In the data below, how many lines include the word "value"? Give only the number.

Record set: Begin

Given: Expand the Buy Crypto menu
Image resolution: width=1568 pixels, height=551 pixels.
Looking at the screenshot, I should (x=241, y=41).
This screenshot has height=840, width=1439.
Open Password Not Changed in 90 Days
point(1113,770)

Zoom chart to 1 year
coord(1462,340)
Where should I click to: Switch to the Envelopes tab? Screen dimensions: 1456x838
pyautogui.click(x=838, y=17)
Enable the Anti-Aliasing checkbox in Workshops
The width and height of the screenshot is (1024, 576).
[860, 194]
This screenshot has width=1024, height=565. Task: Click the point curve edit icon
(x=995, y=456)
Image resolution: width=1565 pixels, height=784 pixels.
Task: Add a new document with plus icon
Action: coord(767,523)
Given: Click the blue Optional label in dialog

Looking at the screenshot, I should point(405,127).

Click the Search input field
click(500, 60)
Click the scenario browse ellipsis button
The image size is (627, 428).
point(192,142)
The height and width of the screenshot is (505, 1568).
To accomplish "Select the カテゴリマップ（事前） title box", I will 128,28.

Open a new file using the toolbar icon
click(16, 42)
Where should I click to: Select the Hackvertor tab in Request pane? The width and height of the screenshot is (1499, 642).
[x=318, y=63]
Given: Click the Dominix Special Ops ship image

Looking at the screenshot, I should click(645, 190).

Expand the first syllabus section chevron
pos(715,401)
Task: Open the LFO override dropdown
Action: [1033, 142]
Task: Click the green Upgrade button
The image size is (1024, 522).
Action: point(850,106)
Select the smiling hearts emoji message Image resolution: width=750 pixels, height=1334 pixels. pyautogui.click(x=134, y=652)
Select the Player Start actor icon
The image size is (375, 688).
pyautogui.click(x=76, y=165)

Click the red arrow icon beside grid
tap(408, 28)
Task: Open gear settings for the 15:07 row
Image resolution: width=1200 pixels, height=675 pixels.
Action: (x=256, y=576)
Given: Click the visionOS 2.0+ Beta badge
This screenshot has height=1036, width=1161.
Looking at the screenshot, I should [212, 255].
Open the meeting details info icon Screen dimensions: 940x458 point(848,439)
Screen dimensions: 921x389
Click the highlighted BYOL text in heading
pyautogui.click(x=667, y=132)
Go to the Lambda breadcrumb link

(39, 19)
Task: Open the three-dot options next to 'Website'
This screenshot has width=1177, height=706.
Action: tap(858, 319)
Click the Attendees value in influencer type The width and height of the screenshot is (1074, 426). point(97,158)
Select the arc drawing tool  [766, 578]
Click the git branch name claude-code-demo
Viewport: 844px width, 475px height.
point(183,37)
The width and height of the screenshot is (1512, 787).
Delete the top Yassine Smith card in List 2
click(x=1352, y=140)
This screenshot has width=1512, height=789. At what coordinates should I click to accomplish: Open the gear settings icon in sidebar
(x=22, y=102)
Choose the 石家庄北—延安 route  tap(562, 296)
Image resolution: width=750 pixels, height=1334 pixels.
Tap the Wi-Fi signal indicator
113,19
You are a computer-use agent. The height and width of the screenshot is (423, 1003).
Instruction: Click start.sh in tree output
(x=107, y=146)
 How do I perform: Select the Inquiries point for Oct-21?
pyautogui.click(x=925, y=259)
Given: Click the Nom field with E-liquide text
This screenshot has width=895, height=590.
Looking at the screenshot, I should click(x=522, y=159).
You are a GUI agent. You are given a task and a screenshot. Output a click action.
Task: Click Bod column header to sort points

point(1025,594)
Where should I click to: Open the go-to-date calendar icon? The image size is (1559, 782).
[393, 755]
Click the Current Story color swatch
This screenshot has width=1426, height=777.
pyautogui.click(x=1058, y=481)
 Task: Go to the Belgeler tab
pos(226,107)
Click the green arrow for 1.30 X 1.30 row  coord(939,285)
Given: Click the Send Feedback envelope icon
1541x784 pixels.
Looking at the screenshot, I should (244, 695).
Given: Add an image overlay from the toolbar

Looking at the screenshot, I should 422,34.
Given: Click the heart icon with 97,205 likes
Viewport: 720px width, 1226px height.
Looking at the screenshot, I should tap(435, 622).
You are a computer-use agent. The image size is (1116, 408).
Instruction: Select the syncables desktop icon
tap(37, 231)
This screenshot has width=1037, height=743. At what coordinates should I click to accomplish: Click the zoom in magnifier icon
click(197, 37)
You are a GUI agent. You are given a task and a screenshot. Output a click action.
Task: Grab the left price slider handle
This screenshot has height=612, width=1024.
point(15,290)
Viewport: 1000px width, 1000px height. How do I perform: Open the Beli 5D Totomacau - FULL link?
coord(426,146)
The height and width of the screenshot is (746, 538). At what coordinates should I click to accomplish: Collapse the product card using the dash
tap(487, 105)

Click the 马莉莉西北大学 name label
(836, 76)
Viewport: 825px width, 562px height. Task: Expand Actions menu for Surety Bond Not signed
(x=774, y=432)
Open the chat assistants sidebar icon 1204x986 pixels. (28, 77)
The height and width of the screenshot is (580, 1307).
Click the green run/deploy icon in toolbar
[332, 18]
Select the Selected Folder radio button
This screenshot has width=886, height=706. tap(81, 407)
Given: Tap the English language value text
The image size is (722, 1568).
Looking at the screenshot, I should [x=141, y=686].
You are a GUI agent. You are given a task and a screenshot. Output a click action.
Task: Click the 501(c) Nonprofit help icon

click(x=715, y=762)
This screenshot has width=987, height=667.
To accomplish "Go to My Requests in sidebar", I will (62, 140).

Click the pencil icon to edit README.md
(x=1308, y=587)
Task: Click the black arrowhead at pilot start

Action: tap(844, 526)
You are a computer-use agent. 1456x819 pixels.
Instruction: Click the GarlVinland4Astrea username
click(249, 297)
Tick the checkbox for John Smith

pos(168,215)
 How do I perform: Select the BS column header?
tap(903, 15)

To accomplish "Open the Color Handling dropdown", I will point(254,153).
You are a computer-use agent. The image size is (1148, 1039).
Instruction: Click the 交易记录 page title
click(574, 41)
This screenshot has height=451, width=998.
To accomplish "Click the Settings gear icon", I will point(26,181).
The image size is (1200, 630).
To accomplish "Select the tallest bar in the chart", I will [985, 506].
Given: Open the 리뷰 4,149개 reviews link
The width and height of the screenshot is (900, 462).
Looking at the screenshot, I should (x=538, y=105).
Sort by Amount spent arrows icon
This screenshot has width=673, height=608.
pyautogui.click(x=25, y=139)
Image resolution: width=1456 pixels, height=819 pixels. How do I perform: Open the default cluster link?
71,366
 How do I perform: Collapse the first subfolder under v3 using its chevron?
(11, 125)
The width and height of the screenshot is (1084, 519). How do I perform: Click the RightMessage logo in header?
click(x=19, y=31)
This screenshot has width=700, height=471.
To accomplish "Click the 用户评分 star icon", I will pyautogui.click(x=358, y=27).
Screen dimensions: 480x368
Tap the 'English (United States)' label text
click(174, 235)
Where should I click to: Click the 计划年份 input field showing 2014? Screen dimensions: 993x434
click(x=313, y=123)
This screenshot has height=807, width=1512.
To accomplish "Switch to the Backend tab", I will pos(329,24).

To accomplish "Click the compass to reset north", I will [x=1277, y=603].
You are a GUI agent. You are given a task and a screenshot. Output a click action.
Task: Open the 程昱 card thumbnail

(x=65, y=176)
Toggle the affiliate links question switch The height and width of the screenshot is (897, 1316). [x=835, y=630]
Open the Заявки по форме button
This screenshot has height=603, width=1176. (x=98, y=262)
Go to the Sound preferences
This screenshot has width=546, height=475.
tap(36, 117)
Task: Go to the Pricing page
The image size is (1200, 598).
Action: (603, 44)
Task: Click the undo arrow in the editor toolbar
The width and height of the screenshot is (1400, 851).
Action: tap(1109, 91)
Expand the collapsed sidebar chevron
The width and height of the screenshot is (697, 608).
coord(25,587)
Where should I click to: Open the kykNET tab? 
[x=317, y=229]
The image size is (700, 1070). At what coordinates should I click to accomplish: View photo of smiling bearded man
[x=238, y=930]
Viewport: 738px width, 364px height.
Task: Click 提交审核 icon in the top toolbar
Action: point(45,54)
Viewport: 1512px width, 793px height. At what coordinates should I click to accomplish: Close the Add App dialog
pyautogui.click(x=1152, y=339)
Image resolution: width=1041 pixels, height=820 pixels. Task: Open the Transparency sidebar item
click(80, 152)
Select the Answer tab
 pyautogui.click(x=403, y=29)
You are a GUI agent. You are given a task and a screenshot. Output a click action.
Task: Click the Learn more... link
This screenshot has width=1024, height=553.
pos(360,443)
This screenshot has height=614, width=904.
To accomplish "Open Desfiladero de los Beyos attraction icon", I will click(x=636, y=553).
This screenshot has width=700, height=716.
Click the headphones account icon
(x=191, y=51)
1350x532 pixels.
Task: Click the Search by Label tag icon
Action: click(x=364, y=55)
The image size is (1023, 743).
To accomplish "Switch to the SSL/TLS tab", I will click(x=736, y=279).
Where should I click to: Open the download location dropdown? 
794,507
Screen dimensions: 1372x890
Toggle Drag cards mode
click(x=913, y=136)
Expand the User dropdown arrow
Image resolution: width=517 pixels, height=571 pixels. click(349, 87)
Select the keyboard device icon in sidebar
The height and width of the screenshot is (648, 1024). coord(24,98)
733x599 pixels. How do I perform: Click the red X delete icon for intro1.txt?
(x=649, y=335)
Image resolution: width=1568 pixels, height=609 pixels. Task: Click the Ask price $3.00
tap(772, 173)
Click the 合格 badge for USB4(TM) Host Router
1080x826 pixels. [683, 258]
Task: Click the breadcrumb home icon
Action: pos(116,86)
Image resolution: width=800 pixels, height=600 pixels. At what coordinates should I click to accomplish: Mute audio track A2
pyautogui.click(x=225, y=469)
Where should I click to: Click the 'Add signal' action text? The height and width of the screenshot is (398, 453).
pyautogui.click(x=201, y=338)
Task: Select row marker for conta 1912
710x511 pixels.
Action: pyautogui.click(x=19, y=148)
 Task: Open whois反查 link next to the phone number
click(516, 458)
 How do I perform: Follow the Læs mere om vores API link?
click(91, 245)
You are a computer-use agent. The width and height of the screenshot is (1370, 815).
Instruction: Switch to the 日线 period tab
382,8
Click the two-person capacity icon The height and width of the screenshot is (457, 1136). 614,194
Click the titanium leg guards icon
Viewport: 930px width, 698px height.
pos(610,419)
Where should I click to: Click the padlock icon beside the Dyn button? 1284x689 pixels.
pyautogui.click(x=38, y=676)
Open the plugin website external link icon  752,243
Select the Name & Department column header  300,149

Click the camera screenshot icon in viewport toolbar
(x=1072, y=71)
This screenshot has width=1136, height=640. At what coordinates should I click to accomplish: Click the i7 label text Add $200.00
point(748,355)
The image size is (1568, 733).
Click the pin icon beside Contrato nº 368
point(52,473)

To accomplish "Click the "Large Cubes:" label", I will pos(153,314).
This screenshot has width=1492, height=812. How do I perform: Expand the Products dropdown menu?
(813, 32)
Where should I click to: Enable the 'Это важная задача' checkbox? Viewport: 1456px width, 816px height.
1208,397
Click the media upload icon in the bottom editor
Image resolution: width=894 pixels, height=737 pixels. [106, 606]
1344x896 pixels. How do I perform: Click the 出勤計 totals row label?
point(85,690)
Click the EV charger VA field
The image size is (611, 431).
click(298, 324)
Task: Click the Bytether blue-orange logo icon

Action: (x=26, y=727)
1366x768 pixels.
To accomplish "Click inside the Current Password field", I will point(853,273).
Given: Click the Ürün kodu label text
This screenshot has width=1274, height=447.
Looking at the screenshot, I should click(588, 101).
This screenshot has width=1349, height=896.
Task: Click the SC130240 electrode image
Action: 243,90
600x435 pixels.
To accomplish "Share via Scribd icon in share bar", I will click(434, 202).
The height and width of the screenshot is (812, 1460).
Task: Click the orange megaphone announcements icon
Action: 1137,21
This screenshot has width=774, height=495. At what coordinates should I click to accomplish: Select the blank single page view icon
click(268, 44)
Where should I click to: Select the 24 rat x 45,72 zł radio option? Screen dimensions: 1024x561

Record set: End

Exercise answer:
2